Assignment: In the records that follow, the lines from the one containing "336x175 pixels." to the one containing "Mute the microphone in Meet toolbar", inclusive, are to be given again exactly.

##### Material shown

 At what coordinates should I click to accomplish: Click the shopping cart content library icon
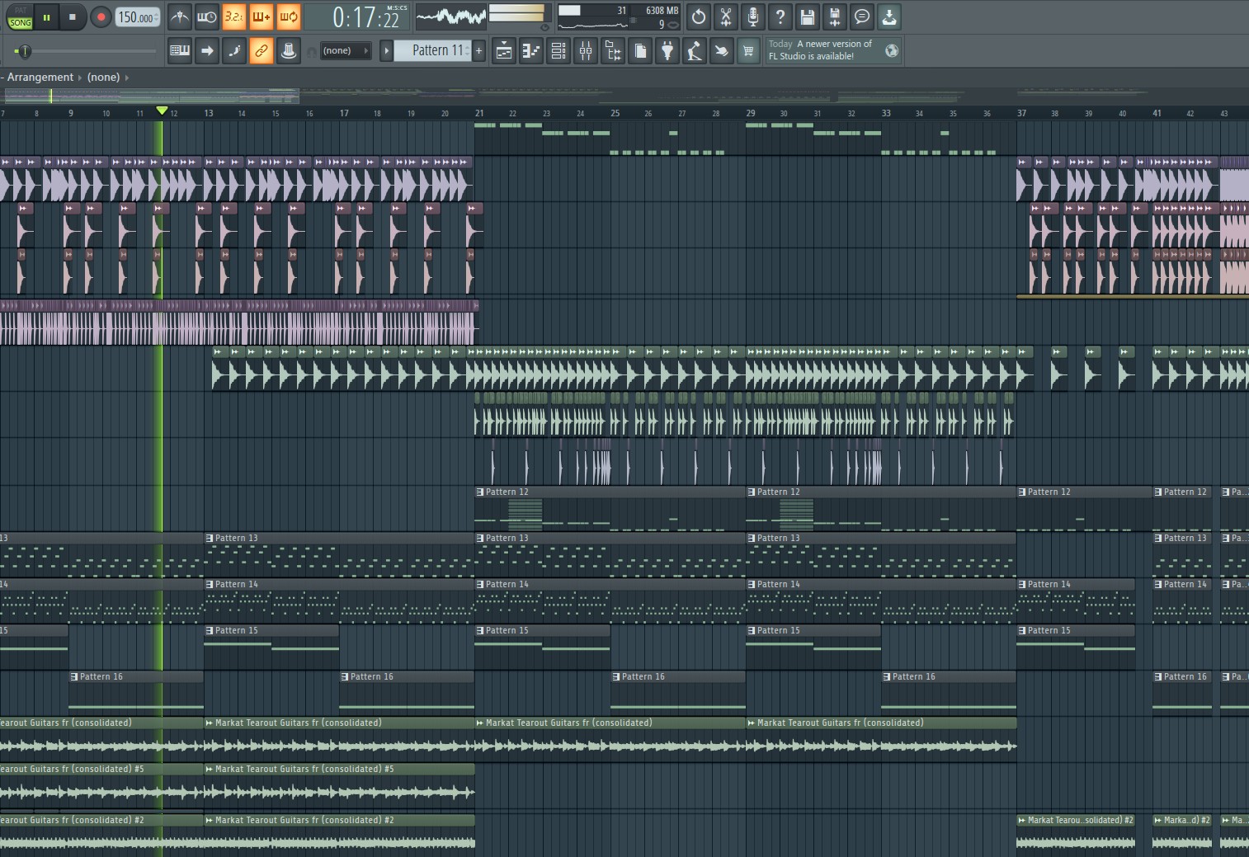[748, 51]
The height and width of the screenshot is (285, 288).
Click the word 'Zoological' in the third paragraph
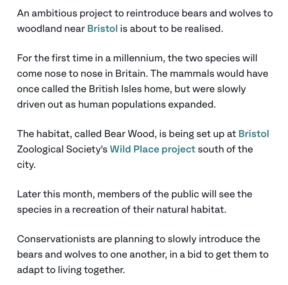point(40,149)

##########
##### Material shown

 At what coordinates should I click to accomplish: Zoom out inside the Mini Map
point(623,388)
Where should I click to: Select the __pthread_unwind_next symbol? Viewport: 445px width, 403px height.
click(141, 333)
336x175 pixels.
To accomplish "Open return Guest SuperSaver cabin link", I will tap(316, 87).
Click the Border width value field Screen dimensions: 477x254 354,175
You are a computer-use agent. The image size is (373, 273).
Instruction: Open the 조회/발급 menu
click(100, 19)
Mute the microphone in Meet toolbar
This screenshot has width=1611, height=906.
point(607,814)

##########

Completed exercise:
336x175 pixels.
To accomplish "Open return Guest SuperSaver cabin link", I will tap(316, 87).
Click the Border width value field Screen dimensions: 477x254 354,175
You are a computer-use agent. The image size is (373, 273).
Instruction: Open the 조회/발급 menu
click(100, 19)
Mute the microphone in Meet toolbar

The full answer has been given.